[Records shown]

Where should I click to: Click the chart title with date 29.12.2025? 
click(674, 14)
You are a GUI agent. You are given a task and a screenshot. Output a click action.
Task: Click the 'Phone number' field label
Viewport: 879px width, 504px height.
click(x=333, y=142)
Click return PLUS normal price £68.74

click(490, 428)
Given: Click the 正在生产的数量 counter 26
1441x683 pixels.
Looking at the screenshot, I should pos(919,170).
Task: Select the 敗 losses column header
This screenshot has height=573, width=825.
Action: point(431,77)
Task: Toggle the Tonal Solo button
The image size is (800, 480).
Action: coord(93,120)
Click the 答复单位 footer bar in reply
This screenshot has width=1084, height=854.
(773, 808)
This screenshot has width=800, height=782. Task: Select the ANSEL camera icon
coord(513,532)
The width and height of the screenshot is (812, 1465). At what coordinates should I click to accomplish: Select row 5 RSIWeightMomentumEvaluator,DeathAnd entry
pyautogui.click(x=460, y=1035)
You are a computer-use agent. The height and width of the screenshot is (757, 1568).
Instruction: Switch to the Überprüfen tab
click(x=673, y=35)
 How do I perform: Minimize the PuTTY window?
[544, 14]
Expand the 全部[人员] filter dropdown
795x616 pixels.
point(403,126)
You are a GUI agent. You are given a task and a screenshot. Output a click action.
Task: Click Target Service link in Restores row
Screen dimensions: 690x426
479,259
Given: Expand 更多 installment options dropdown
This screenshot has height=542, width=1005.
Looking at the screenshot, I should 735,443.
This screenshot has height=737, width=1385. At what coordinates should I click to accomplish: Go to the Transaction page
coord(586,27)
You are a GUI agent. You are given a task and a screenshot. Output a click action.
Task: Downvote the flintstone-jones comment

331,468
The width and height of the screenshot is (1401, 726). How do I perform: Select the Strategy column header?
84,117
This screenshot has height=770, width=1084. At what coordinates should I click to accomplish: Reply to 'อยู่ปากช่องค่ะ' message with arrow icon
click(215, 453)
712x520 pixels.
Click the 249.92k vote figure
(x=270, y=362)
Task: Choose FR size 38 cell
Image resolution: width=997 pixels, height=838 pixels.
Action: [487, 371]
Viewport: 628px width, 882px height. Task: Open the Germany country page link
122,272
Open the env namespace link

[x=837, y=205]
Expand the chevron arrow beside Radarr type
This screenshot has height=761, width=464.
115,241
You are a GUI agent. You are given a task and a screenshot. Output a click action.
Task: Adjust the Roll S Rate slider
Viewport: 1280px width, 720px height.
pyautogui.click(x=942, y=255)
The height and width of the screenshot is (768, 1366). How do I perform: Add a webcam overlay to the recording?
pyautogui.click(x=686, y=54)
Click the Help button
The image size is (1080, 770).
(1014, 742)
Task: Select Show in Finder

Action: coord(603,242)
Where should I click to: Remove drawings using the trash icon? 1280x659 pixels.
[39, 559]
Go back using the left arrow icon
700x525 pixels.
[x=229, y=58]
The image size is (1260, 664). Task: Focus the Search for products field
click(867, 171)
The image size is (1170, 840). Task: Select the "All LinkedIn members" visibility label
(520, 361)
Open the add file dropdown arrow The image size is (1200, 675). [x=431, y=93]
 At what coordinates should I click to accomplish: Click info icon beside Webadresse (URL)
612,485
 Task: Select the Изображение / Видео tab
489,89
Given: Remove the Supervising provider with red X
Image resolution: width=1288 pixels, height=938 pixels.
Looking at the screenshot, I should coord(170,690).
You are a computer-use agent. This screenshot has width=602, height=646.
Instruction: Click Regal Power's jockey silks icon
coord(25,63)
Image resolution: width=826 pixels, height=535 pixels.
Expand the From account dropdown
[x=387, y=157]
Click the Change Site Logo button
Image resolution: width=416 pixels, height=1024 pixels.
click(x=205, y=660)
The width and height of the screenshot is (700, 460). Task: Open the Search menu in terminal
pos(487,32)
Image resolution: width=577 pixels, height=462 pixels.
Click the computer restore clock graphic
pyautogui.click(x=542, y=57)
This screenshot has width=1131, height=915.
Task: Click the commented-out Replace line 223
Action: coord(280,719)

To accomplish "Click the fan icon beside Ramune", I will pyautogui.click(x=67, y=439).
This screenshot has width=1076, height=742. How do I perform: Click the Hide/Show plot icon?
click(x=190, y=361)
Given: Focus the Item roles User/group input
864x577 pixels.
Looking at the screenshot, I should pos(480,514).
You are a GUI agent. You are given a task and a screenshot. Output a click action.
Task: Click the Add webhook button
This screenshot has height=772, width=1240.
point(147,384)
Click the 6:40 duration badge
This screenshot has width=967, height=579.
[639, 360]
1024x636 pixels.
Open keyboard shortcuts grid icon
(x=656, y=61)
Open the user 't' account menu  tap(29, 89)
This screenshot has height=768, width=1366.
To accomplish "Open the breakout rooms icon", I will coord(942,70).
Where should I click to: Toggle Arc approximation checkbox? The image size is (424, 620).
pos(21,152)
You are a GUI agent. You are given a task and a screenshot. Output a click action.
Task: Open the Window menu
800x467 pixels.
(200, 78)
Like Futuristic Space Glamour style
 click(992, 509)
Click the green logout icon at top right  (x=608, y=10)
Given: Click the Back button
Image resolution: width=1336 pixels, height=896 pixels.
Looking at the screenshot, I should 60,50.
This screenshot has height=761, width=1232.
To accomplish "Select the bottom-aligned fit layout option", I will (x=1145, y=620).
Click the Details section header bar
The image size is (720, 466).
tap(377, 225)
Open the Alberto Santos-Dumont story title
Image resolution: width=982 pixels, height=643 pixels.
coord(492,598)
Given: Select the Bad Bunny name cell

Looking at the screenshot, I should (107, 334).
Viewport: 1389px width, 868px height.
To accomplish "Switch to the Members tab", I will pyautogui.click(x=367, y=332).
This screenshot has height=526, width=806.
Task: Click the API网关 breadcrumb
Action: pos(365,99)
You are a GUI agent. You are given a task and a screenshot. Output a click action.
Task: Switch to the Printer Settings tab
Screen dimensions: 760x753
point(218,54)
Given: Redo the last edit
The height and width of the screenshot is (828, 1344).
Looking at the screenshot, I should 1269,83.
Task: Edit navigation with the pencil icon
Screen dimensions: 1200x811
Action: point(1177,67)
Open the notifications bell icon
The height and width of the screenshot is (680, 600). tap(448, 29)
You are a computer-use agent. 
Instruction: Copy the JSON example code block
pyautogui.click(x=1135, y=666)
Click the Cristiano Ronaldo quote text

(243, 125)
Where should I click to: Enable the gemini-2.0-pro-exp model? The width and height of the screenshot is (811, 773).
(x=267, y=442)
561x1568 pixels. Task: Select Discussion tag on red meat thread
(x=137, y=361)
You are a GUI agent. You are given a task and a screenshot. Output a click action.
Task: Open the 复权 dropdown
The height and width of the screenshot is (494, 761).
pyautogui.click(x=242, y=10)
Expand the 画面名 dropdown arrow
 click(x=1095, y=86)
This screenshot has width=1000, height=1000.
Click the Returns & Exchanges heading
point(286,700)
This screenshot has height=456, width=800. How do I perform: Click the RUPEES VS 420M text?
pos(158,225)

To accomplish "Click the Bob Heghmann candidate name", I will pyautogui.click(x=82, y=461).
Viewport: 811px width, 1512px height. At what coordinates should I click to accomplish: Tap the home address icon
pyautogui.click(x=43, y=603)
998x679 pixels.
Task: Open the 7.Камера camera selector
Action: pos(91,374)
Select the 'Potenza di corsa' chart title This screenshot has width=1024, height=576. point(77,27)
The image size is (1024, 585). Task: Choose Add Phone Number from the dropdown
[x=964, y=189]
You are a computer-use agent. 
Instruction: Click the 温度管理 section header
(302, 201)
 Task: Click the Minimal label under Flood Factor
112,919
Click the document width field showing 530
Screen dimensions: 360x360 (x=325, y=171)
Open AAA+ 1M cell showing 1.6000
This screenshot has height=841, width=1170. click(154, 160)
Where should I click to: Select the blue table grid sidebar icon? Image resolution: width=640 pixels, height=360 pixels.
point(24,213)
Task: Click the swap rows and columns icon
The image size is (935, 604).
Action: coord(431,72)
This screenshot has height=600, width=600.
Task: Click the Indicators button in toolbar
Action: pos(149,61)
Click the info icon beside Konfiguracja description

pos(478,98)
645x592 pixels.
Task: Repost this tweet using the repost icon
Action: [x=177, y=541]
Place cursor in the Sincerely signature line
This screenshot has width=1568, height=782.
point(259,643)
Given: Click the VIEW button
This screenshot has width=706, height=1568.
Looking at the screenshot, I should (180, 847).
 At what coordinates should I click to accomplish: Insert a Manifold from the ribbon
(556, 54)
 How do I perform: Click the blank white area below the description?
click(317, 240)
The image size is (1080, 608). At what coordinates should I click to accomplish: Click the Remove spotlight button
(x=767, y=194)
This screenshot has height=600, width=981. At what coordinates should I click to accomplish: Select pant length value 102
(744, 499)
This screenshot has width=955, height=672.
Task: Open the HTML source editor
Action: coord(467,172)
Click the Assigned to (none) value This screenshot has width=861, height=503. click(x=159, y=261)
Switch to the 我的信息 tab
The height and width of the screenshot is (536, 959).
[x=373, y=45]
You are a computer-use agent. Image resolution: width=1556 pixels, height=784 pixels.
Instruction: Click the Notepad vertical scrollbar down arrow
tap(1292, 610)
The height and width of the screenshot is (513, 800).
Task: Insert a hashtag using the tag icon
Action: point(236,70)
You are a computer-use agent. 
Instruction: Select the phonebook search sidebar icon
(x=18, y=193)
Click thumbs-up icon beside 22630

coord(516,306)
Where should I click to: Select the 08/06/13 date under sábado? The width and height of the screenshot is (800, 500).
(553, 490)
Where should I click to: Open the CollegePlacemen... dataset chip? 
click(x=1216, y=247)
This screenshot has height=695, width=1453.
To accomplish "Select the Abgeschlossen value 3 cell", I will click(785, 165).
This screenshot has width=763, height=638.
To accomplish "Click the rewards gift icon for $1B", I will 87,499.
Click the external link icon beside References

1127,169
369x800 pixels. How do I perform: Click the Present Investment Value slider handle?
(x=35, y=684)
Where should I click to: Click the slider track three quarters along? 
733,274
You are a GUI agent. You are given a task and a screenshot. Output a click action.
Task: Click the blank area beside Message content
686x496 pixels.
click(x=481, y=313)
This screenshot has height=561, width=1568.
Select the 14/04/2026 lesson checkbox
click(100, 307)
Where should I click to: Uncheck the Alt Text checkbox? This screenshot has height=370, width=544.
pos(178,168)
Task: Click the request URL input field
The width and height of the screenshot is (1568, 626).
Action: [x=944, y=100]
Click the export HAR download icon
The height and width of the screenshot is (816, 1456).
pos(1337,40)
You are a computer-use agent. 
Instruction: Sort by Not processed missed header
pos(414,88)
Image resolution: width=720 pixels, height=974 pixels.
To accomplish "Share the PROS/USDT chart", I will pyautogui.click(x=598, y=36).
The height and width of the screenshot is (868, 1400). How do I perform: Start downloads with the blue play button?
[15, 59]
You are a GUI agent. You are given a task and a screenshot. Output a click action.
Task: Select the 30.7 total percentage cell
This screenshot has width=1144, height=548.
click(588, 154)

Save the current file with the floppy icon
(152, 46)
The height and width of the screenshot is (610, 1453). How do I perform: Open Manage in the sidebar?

[/Records shown]

* _What to produce_:
List the lines of the records where "input" occurs.

* _Your solution_:
Given: Focus the Item roles User/group input
Task: Click the request URL input field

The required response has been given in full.